##### TEXTO DE LECTURA #####
Jorge Gil, Luis Salazar, Alberto Martínez, Íñigo Perea y Alain Quintana. Cinco viticultores que cultivan la historia de lo que fue Labastida, que llegó a tener 300 agricultores en el siglo XVII dando valor al viñedo y elaborando en las 260 bodegas subterráneas repartidas por el pueblo. Una historia, a su pesar, que el paso del tiempo ha borrado del mapa, pero que Remelluri se ha encargado de volver a dibujar. El afán que ha acompañado siempre a Telmo Rodríguez, enólogo y sobre todo amante de la viticultura ancestral, ha sido preservar la belleza e identidad de un pueblo, y en su caso Labastida es la tierra que lo ha visto crecer. “Tenía claro que quería ayudar a los hijos de viticultores, aquellos que están en la viña desde el principio porque creo que los grandes viticultores deberían nacer de las familias de viticultores. Yo les he cedido el espacio y ellos han traído las uvas de su mejor viña, la que han elegido, para darles la opción de elaborarlas y darse cuenta que pueden ganar mucho más vendiendo ese vino que vendiendo las uvas a una bodega”.
El proyecto Cosecheros de Labastida, como lo han bautizado, no habla en sí de un pueblo, sino de sus términos, de sus viñas más mimadas, de aquellas que sucumbieron a esas dañinas sentencias de los mercados. El proyecto Cosecheros de Labastida habla de la verdad. “Nosotros para hacer estos vinos vamos cepa a cepa y eso no nos lo puede negar nadie. La desnietamos, la esperguramos, la podamos y la cuidamos porque queremos sacar lo mejor de ese viñedo para darle un valor añadido”, remarcan.
#####
• QUÉ DEBES HACER:
- A) Traduce al inglés esta oración del texto sobre los viticultores de Labastida: «El proyecto Cosecheros de Labastida habla de la verdad».
- B) Prosigue el texto sobre los viticultores de Labastida a partir de su última oración.
El material que aparece a continuación no es necesario.
##### EXTRACTO DE DATOS #####
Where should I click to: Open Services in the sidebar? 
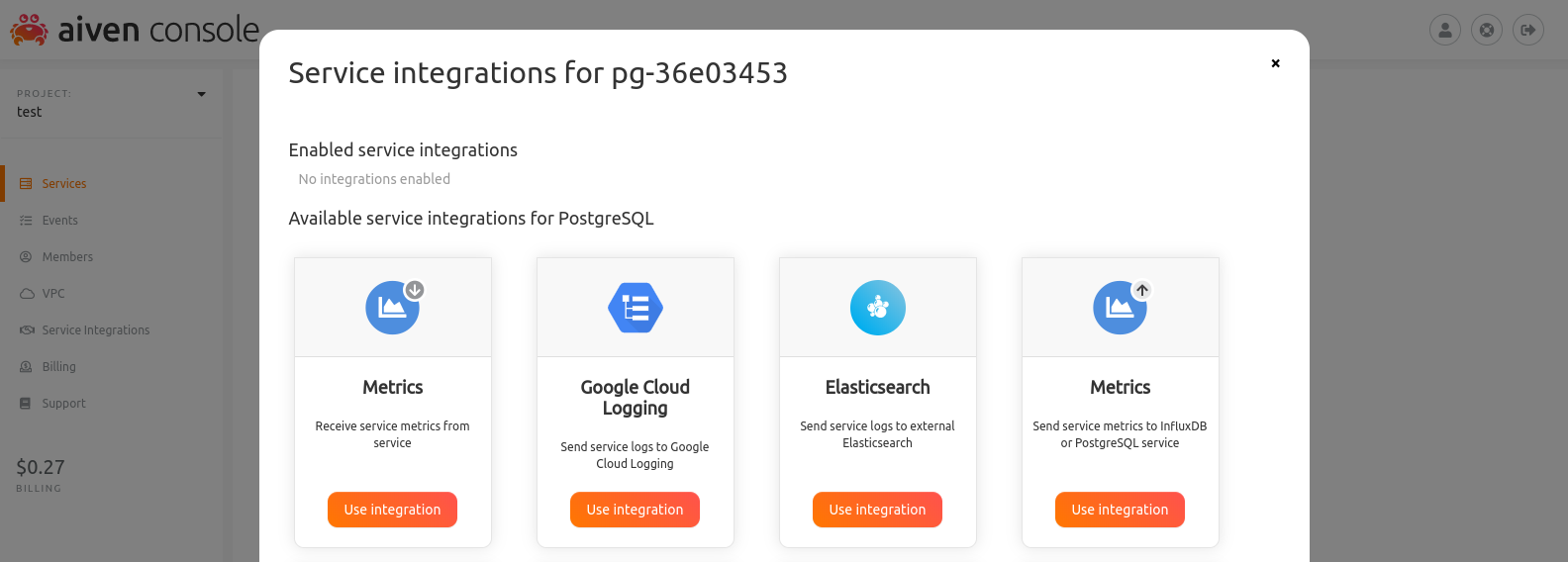pos(64,184)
#####
• RESPUESTAS POR TAREA:
- A) The Cosecheros de Labastida project speaks about the truth.

- B)
Fue en 2020 cuando este grupo de cinco entusiastas de la viña y el vino comenzaron a reunirse en las instalaciones de la Granja Nuestra Señora de Remelluri para dar forma a un sueño después de un año de conversaciones previas, siendo la del 2020 la primera cosecha que entró en la bodega. Ahora, acercándose al comienzo de lo que va a ser la quinta campaña, esos cinco vinos saldrán al mercado a finales de año para demostrar que otra Rioja late con intensidad. La sinergia con Remelluri ha sido clave para conseguir que este proyecto llegue a buen puerto, pero la sinergia entre estos viticultores también ha sido imprescindible para que prospere. Cierto es que hubo alguno más que se subió en un principio a este tren del que luego decidió bajarse, pero todos los que se mantienen han estrechado más sus lazos tras la experiencia porque les unen dos objetivos claros: vivir de la viña y hacerlo con poco y cada vez mejor, así como crear algo propio para que el nombre de ese paraje con arraigo familiar llegue al mercado. “Y sobre todo tener la viña bonita, de esas que te quedas embaucado mirando”.
“Hay que tener claro que el relevo generacional ya no es tan potente como antes y aquí en esta zona solo se puede vivir del monocultivo de la vid, como se ha vivido siempre. Del campo se puede vivir, sí, ¿pero a costa de qué? Cada vez más nos obligan a trabajar de una manera más industrial cuando es evidente que estas viñas no se pueden trabajar de esa forma. Para hacerlo bien no podemos meternos en llevar grandes volúmenes porque entonces no lo vamos a hacer bien. Es que aquí tenemos parcelas de 2.000 o 3.000 metros cuadrados”, apunta Gil.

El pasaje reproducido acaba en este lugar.